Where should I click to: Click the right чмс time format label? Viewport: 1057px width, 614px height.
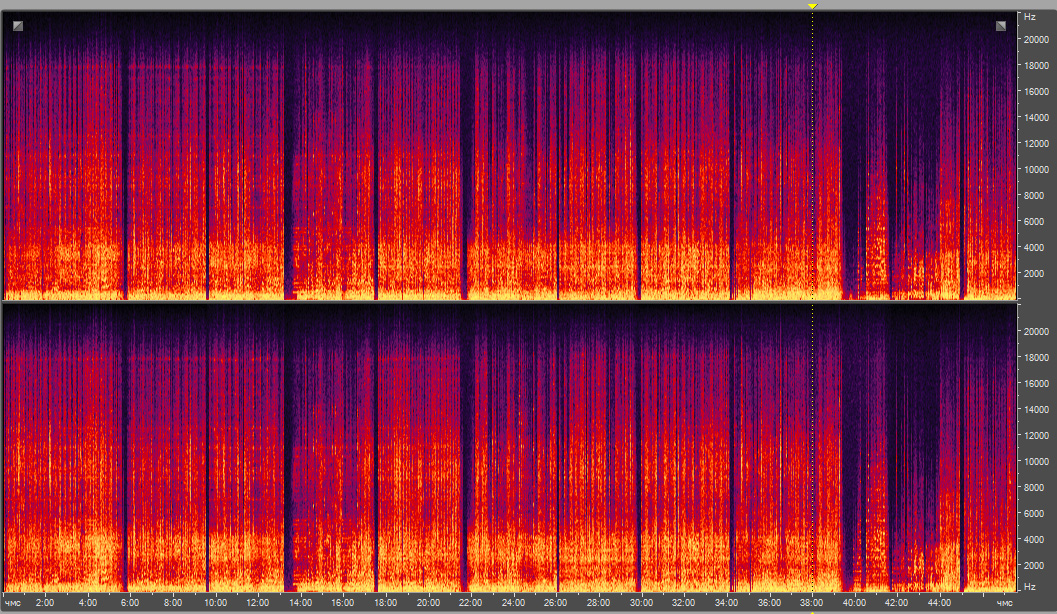coord(1004,603)
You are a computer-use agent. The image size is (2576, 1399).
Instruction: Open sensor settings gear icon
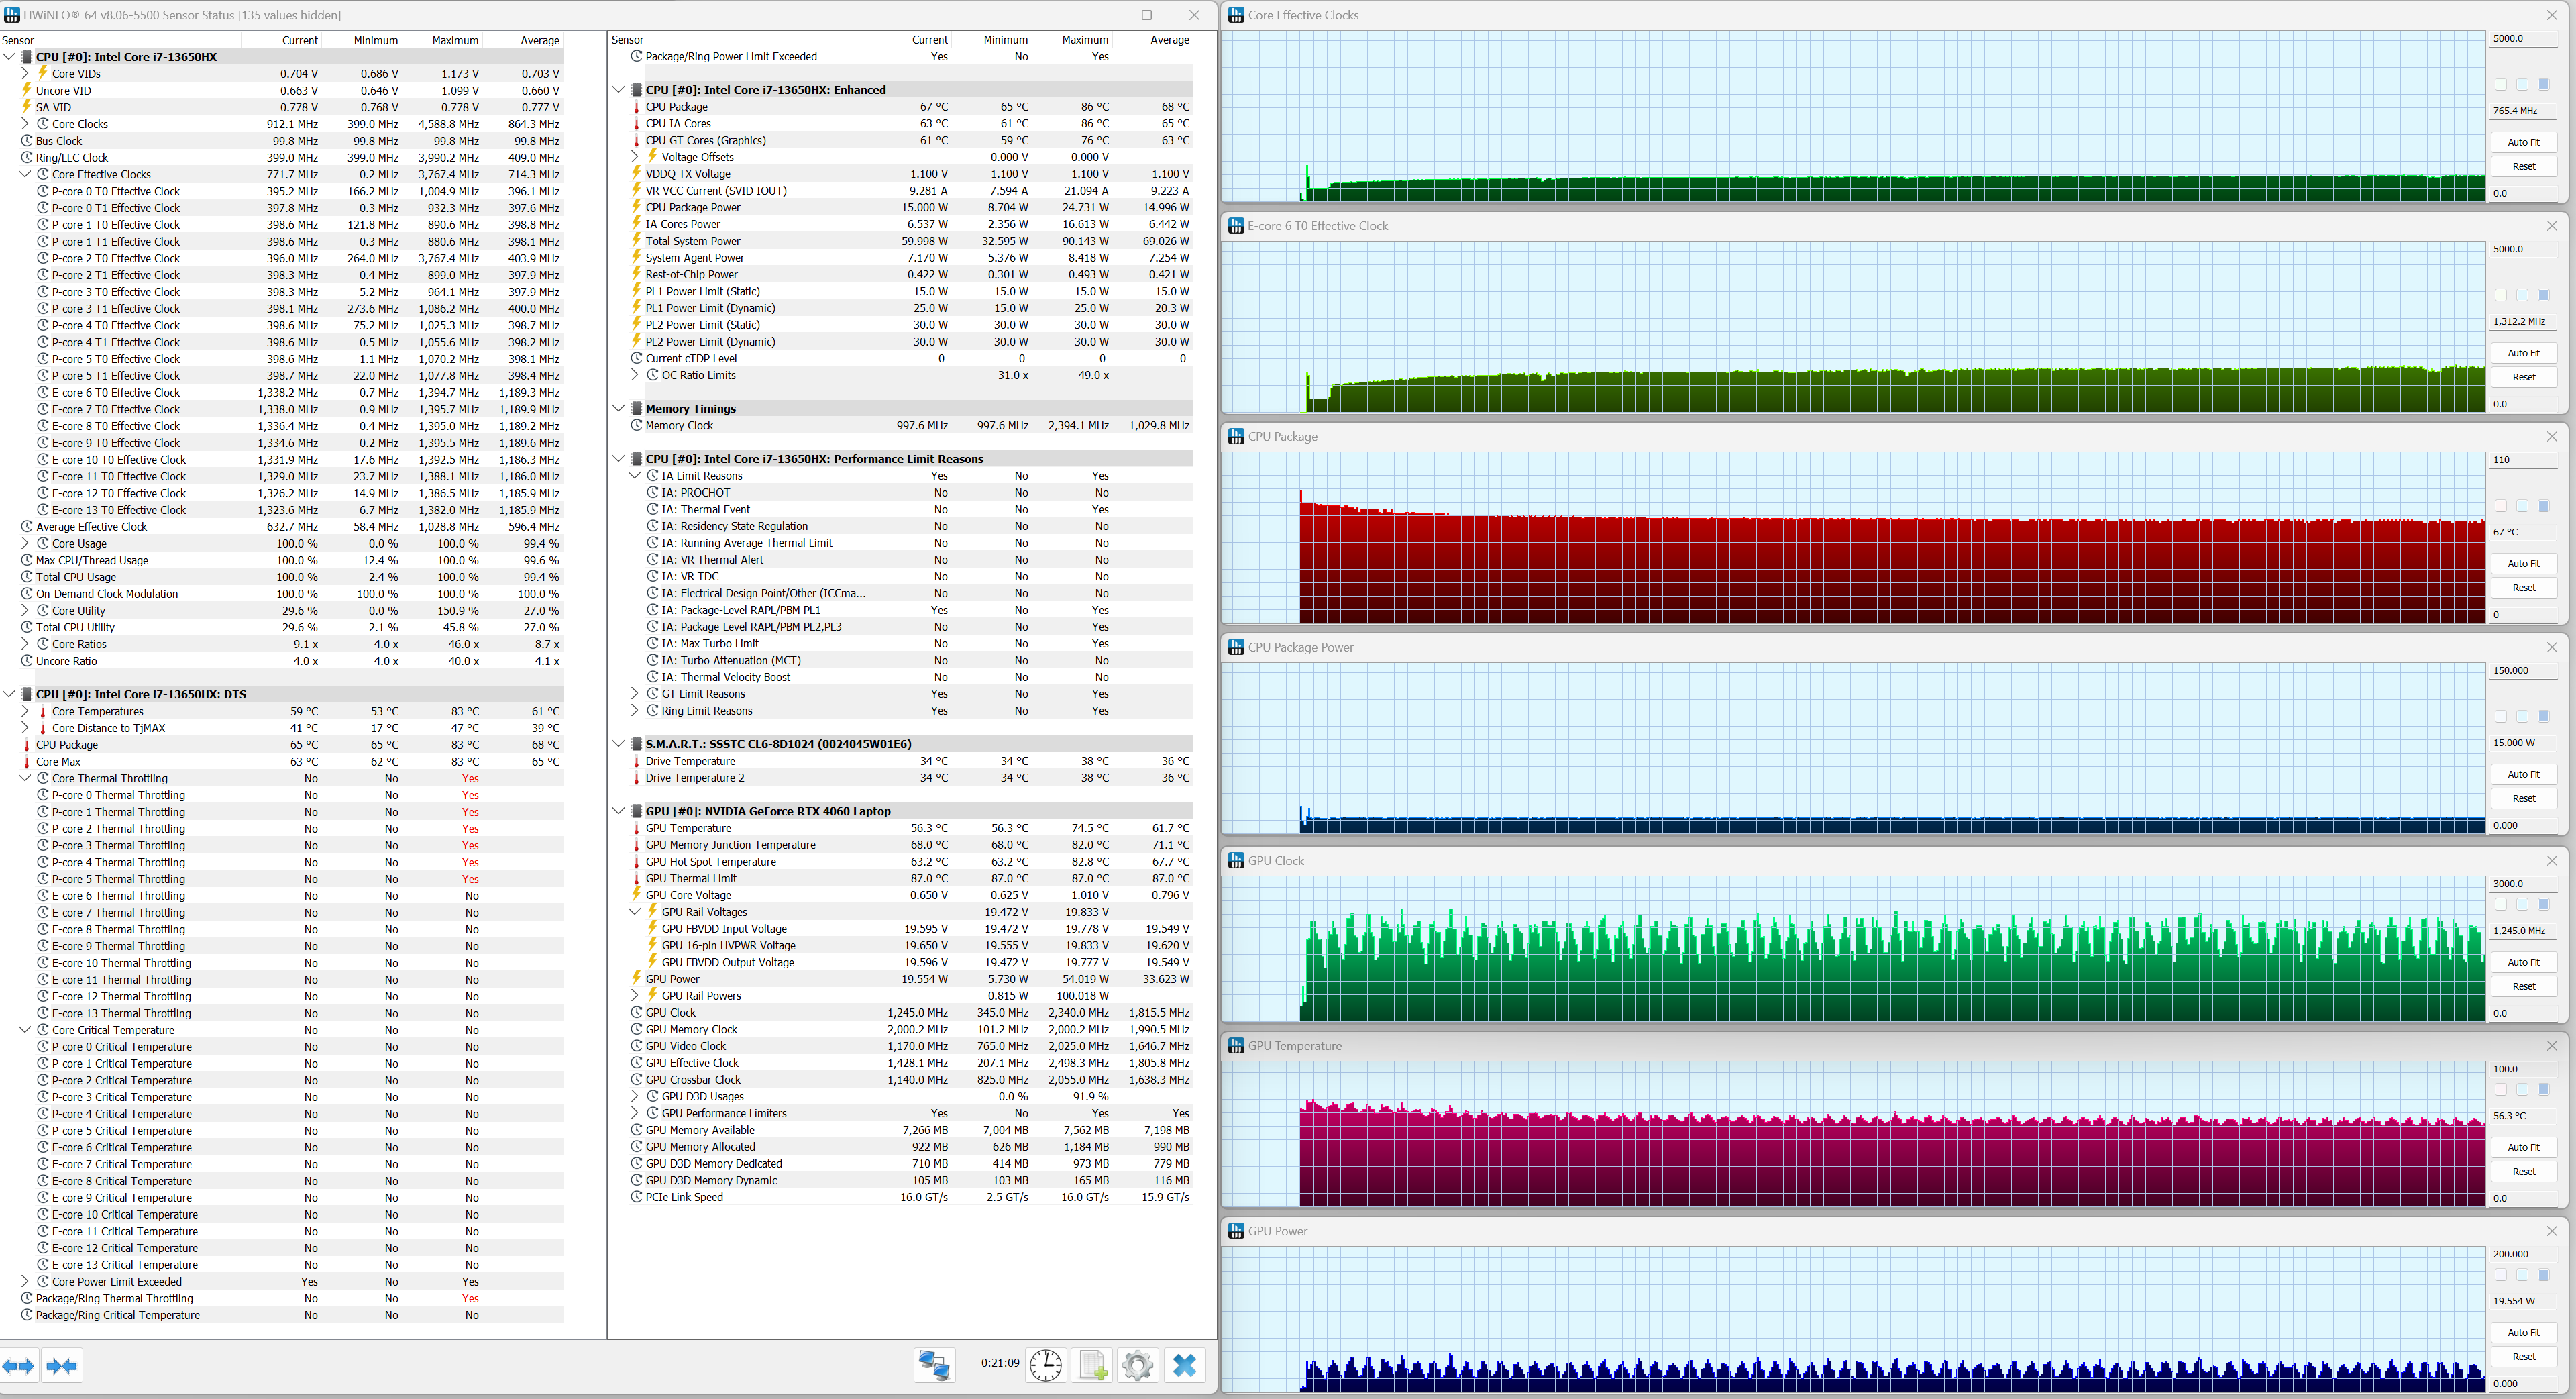pyautogui.click(x=1137, y=1364)
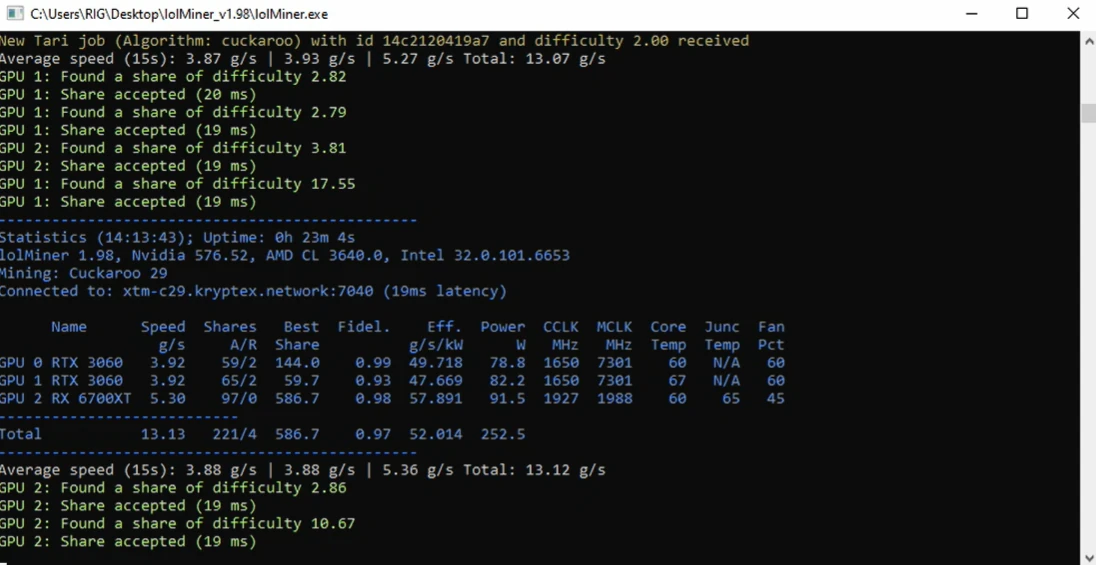
Task: Click the share of difficulty 17.55 line
Action: coord(178,184)
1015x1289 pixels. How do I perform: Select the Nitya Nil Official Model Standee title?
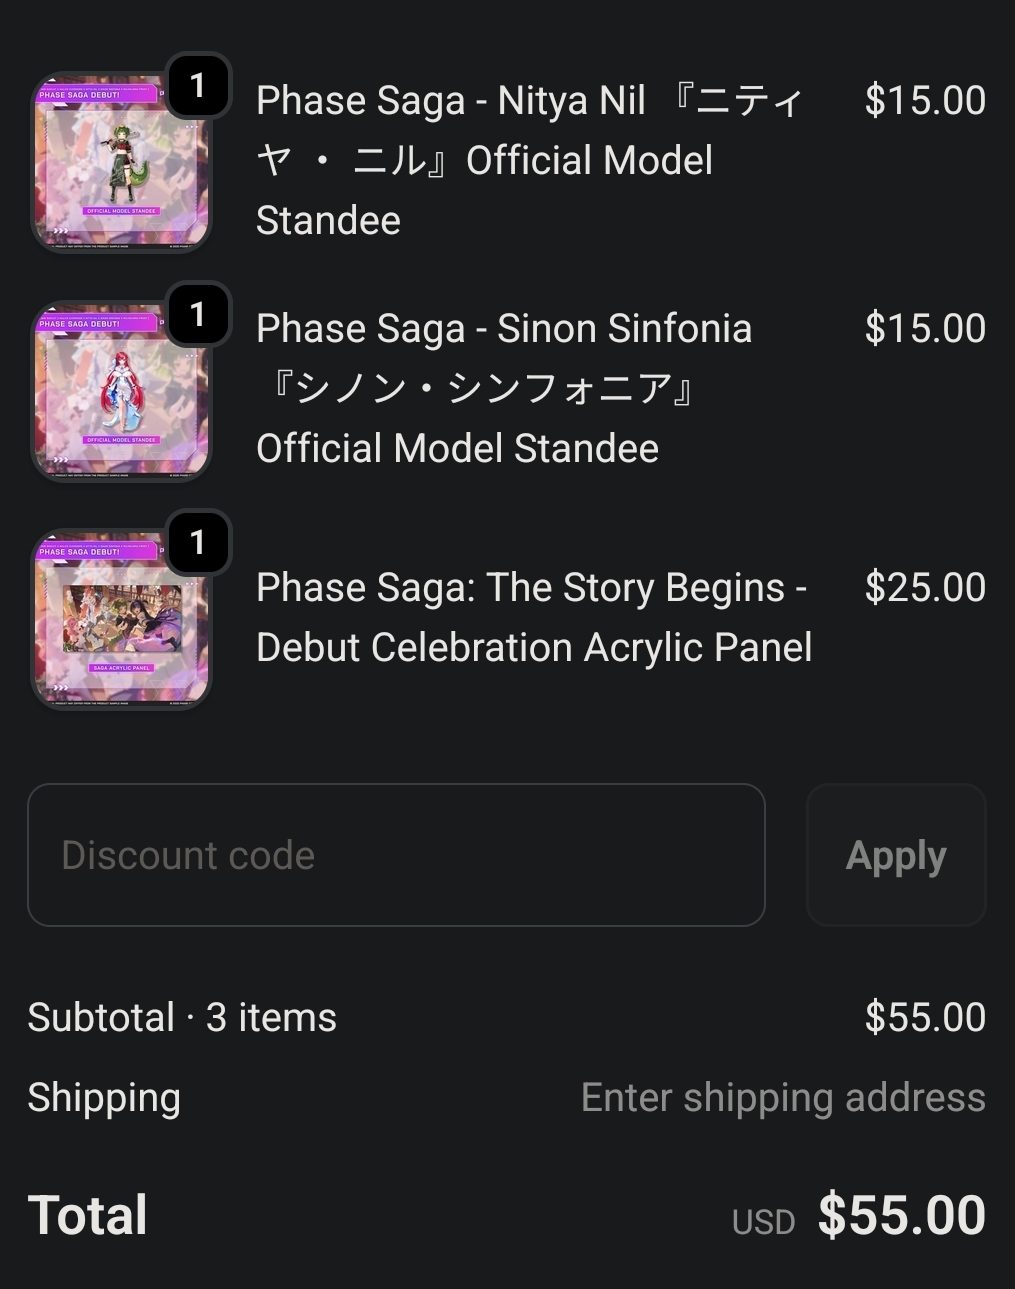530,160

Instruction: Copy out the listing word for word, everything from the line containing "You are a computer-use" down to the line containing "Action: coord(178,184)", both of those lines included. Omit the pictures from your copy.

Result for this exercise:
You are a computer-use agent. The image size is (2576, 1399).
Instruction: Open sensor settings gear icon
pyautogui.click(x=1137, y=1364)
Task: Click the share of difficulty 17.55 line
Action: coord(178,184)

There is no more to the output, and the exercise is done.